- _Exercise requirements_:
Transcribe the stretch of entries below from the line with "Click the last" through the line with "Click the 升级至 Team 套餐 button", exactly and with both ends included; leave out all other lines.

BEGIN

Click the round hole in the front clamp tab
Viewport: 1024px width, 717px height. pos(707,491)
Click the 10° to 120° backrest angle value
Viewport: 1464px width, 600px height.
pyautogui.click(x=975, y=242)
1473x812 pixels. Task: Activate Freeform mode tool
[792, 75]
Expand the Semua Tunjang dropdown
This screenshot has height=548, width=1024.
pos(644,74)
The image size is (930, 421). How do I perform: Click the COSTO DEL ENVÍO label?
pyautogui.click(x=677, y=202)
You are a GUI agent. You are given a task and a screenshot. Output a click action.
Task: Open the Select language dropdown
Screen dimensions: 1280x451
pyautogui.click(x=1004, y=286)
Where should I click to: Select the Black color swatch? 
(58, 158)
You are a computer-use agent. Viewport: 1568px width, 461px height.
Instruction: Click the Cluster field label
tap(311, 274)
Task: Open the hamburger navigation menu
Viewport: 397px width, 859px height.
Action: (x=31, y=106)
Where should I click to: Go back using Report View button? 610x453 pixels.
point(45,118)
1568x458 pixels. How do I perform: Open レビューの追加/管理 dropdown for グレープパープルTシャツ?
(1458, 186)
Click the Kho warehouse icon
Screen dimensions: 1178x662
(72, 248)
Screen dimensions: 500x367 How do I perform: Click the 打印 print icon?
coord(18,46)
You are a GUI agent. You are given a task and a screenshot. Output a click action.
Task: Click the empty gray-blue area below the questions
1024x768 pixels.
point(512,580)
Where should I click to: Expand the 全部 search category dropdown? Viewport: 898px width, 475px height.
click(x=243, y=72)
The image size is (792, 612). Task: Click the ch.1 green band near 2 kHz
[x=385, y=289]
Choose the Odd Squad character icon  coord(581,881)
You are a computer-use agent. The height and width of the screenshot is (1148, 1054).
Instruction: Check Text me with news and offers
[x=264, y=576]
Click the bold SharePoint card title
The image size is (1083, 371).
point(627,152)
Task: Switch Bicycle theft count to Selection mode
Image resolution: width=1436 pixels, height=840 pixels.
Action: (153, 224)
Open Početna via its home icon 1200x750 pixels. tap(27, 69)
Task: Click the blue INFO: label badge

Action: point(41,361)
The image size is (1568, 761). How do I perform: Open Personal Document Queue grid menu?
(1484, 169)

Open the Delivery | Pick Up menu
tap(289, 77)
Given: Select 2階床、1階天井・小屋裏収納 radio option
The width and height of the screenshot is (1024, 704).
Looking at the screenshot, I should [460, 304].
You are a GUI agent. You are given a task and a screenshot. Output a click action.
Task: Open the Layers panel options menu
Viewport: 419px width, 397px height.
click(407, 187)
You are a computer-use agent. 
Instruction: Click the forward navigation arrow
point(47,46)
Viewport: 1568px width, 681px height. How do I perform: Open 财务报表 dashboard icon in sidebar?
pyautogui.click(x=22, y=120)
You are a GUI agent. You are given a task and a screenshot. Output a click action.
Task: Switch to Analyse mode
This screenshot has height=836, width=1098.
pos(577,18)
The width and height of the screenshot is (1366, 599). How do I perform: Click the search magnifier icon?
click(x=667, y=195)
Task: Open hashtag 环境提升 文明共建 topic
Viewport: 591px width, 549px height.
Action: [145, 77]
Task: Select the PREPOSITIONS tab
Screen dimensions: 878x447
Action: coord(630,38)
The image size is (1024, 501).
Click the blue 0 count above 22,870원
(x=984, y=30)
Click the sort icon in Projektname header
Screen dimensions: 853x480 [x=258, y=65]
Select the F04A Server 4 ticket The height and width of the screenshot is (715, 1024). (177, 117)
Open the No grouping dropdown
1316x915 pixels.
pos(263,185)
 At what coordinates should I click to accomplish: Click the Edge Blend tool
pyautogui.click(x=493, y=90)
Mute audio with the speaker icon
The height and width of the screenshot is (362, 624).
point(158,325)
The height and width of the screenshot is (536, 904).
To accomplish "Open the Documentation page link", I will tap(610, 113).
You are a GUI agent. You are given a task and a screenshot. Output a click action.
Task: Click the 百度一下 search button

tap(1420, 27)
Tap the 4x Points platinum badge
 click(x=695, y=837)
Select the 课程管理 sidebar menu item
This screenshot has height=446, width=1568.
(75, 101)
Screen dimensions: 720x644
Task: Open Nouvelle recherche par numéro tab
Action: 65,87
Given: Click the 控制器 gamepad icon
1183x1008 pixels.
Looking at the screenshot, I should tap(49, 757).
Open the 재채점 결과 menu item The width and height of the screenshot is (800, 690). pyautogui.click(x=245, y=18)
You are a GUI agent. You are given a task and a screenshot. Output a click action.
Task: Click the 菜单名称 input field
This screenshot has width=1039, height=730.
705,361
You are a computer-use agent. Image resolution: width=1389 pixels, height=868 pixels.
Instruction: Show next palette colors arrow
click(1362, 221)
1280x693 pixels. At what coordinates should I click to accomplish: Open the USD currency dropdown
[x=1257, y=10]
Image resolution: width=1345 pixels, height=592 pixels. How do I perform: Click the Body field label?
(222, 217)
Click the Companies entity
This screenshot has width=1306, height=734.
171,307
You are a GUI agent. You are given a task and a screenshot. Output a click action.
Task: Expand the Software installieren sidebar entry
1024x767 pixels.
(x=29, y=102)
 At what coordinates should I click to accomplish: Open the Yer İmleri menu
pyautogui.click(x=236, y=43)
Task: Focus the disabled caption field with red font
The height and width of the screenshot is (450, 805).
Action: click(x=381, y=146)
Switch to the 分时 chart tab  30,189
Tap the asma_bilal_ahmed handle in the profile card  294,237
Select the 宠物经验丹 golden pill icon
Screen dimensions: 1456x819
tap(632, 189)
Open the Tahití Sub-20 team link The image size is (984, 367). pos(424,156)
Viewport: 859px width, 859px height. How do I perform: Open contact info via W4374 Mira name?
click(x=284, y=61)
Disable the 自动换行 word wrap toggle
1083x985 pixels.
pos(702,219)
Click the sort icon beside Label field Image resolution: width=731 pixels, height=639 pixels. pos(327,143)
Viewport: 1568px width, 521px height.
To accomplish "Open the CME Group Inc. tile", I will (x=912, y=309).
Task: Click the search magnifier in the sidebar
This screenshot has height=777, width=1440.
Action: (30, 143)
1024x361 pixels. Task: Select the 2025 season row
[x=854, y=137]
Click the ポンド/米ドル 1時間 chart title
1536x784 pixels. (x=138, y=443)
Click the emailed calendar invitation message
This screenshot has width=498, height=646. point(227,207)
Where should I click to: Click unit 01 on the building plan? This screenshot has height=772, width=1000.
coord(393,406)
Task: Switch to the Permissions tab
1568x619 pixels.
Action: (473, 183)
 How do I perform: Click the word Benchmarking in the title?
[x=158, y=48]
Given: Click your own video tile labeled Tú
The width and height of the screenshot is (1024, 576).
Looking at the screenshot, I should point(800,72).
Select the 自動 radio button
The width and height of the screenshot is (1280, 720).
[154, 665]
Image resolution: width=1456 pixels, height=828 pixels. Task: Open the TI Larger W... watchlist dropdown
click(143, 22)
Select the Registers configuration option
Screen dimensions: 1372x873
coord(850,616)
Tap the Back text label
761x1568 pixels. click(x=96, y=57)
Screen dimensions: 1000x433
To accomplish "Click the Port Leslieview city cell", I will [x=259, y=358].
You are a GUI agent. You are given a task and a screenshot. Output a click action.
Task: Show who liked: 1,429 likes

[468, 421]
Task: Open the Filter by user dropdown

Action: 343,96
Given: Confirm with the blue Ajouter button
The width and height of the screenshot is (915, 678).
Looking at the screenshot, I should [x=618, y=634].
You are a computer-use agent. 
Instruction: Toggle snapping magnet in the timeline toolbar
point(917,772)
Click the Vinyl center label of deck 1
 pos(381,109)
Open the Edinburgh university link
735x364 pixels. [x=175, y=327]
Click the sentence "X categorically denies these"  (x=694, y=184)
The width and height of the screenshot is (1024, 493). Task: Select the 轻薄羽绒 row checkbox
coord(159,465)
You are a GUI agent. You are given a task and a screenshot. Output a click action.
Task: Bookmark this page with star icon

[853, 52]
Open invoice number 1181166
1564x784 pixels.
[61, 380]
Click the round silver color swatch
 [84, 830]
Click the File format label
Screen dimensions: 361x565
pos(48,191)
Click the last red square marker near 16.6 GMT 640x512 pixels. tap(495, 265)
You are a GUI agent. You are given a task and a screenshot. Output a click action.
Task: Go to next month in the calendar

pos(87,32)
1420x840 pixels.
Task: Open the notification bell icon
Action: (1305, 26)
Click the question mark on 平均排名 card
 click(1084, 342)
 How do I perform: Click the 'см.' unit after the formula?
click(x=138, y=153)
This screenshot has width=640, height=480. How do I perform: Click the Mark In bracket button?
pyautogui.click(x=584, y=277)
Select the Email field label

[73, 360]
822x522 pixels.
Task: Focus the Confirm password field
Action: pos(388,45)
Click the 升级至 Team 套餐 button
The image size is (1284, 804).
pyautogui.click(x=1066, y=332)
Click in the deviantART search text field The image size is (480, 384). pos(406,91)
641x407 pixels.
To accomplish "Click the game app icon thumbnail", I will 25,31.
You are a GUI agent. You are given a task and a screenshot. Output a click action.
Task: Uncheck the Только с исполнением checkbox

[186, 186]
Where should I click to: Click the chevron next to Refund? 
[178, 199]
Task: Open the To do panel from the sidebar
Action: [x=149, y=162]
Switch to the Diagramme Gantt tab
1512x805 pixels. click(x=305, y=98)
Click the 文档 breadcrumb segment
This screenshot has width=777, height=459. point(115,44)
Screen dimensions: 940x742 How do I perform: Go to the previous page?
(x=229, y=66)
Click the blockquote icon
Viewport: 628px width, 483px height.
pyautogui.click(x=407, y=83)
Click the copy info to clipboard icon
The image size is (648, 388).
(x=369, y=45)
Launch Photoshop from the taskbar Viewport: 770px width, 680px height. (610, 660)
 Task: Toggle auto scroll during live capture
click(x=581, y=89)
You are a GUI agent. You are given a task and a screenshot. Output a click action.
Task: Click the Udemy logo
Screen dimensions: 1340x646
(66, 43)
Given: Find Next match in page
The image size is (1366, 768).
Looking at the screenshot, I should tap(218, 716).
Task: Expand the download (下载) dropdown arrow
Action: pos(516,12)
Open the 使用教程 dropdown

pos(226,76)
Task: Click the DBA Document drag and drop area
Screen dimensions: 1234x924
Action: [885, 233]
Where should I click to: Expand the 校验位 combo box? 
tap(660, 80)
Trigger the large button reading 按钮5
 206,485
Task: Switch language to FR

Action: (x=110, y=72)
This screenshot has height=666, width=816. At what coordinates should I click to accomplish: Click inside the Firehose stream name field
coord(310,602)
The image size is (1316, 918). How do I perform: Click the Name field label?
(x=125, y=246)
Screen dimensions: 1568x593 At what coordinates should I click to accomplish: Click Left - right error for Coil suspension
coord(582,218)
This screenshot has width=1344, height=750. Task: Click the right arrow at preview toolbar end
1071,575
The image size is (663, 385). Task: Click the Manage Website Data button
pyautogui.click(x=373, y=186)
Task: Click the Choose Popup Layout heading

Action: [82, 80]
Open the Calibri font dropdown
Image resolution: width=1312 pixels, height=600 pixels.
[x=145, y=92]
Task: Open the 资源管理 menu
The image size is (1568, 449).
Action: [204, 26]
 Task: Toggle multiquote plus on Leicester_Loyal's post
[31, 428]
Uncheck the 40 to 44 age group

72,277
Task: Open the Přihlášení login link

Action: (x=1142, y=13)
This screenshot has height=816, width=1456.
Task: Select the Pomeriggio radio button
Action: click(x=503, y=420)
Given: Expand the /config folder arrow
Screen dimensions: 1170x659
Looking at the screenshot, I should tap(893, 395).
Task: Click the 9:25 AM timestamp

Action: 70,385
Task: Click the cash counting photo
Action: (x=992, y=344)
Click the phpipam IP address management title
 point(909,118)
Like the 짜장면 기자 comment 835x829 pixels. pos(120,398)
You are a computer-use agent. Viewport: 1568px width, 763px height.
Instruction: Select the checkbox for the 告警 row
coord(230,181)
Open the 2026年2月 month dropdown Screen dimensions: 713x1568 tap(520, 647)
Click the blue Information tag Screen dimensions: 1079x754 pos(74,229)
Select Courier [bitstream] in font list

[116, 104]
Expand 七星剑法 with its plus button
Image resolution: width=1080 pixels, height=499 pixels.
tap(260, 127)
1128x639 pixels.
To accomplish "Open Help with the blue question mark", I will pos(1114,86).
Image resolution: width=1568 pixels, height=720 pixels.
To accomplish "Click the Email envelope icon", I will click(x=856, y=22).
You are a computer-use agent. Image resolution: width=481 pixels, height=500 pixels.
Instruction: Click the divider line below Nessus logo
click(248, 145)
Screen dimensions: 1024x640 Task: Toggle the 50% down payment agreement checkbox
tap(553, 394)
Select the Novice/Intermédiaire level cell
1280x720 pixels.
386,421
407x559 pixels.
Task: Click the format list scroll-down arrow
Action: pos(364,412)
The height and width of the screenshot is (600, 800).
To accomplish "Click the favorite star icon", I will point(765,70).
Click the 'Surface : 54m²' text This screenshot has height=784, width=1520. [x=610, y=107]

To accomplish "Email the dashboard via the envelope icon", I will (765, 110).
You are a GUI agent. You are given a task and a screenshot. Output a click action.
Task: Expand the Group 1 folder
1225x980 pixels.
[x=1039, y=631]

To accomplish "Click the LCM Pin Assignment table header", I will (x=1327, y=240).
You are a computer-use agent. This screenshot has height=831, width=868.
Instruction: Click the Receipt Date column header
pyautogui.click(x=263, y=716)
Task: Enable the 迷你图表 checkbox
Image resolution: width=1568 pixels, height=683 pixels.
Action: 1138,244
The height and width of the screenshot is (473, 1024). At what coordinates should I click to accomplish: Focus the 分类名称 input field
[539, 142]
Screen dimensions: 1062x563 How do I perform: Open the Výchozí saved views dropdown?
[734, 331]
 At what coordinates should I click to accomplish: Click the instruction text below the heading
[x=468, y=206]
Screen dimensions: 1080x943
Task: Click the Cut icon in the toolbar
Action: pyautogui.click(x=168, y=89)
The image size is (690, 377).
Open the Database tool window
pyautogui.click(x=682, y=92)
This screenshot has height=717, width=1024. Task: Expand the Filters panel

END

- _Reply to the task_:
Click the last red square marker near 16.6 GMT 640x512 pixels. tap(495, 265)
You are a GUI agent. You are given a task and a screenshot. Output a click action.
Task: Go to next month in the calendar

pos(87,32)
1420x840 pixels.
Task: Open the notification bell icon
Action: (1305, 26)
Click the question mark on 平均排名 card
 click(1084, 342)
 How do I perform: Click the 'см.' unit after the formula?
click(x=138, y=153)
This screenshot has width=640, height=480. How do I perform: Click the Mark In bracket button?
pyautogui.click(x=584, y=277)
Select the Email field label

[73, 360]
822x522 pixels.
Task: Focus the Confirm password field
Action: pos(388,45)
Click the 升级至 Team 套餐 button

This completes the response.